**PROVIDED ENTRIES:**

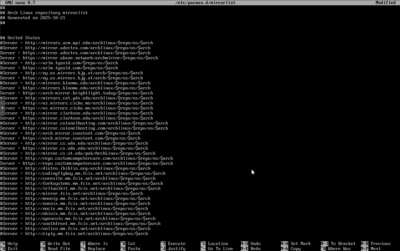Select ^O Write Out in the shortcut bar
This screenshot has width=400, height=251.
point(55,243)
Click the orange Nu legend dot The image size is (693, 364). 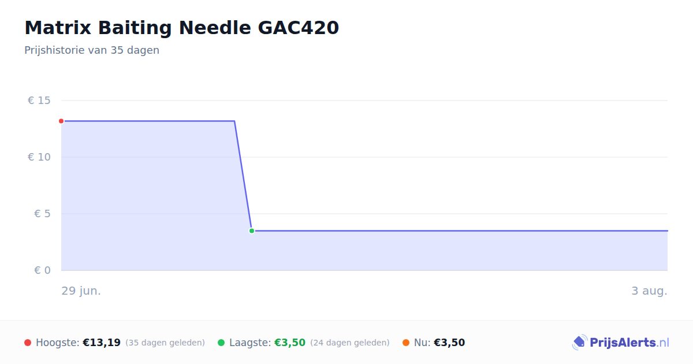pyautogui.click(x=406, y=343)
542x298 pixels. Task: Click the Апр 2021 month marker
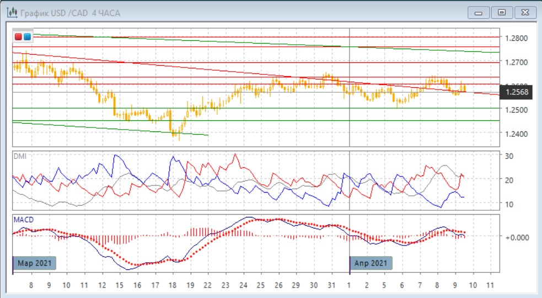click(x=372, y=263)
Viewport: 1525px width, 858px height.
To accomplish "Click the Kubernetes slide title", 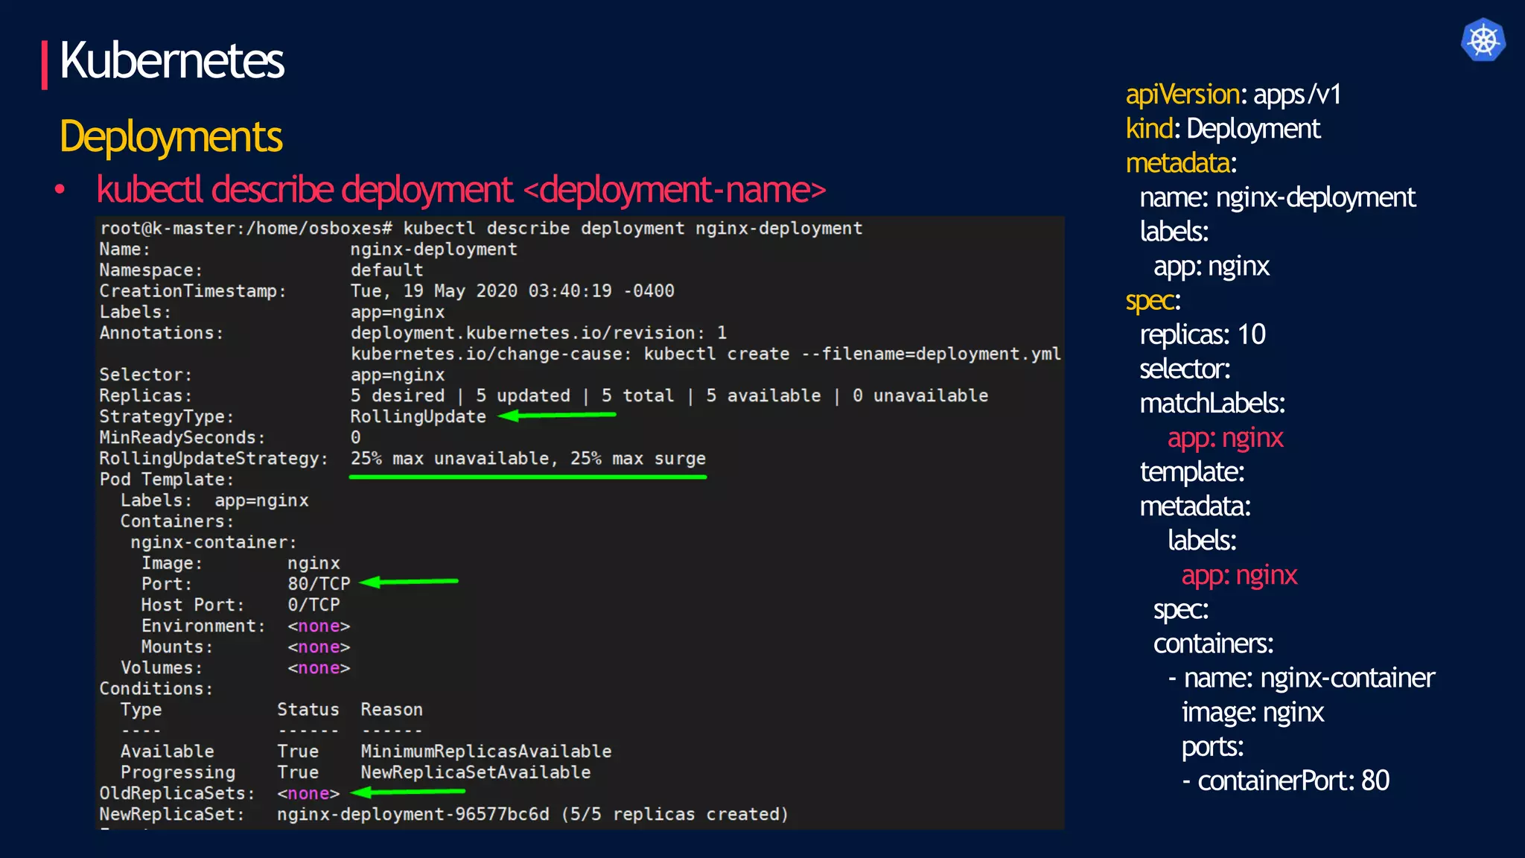I will coord(171,61).

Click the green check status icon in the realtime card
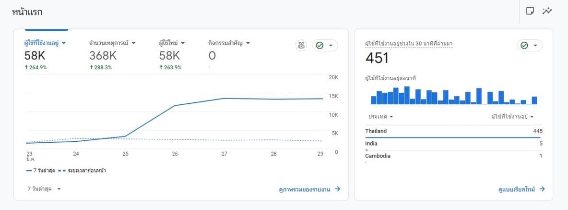coord(524,45)
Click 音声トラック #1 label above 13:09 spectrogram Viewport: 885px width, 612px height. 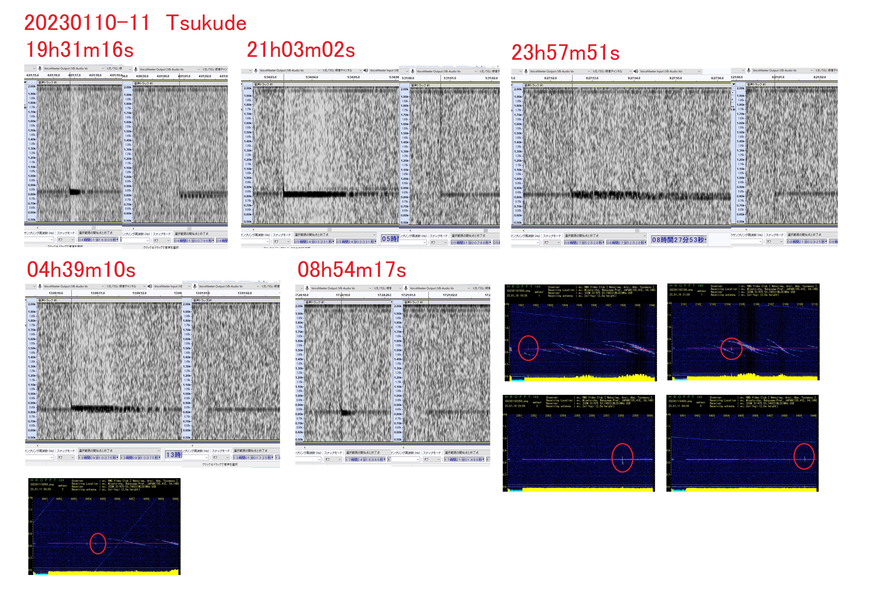pos(48,300)
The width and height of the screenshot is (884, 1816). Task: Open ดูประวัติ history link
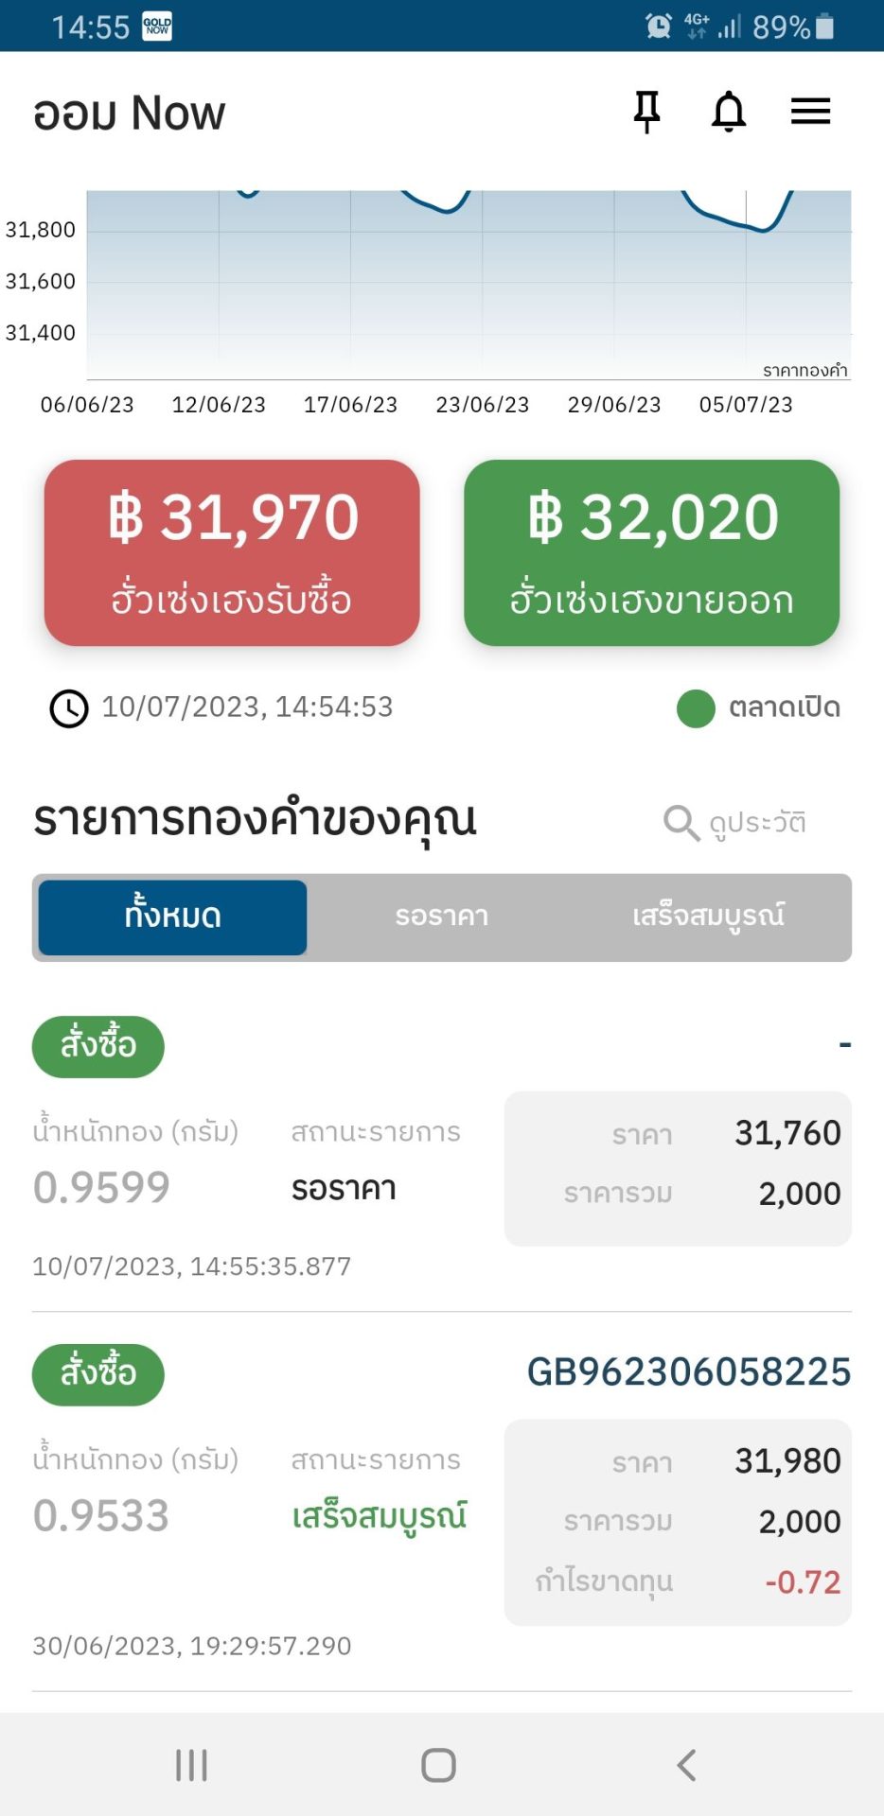point(758,823)
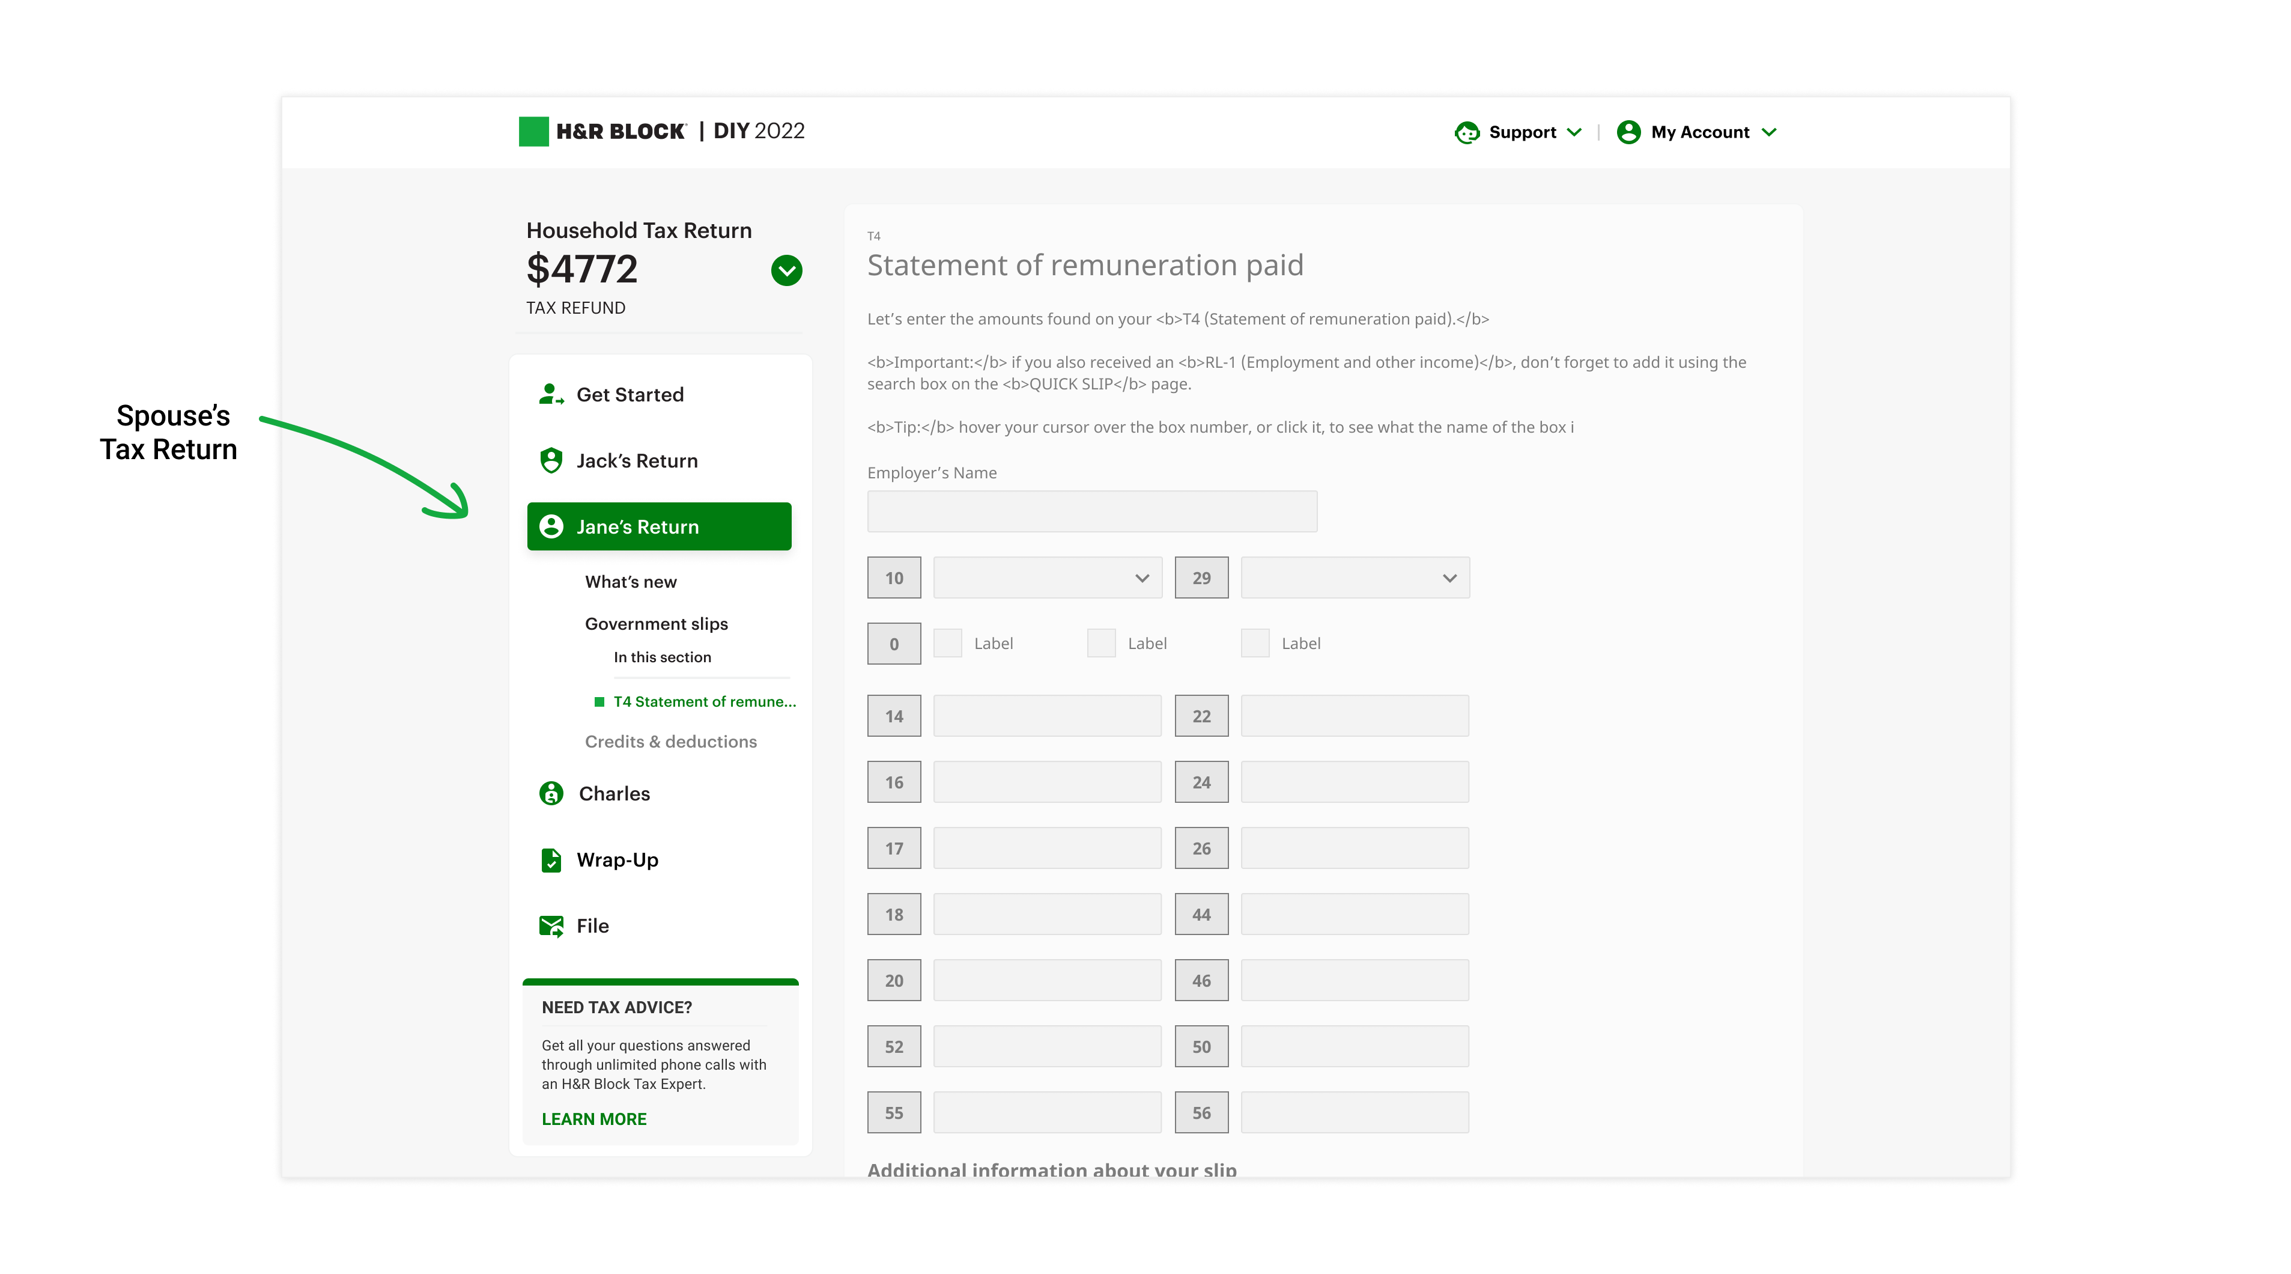Select Jane's Return in the sidebar
This screenshot has width=2291, height=1274.
659,527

**SHORT PROBLEM:**
Return every line of the items above that contains the word "Task".

**ANSWER IN FULL:**
542x298 pixels. Task: Click the Апр 2021 month marker
The width and height of the screenshot is (884, 1816). Task: Open ดูประวัติ history link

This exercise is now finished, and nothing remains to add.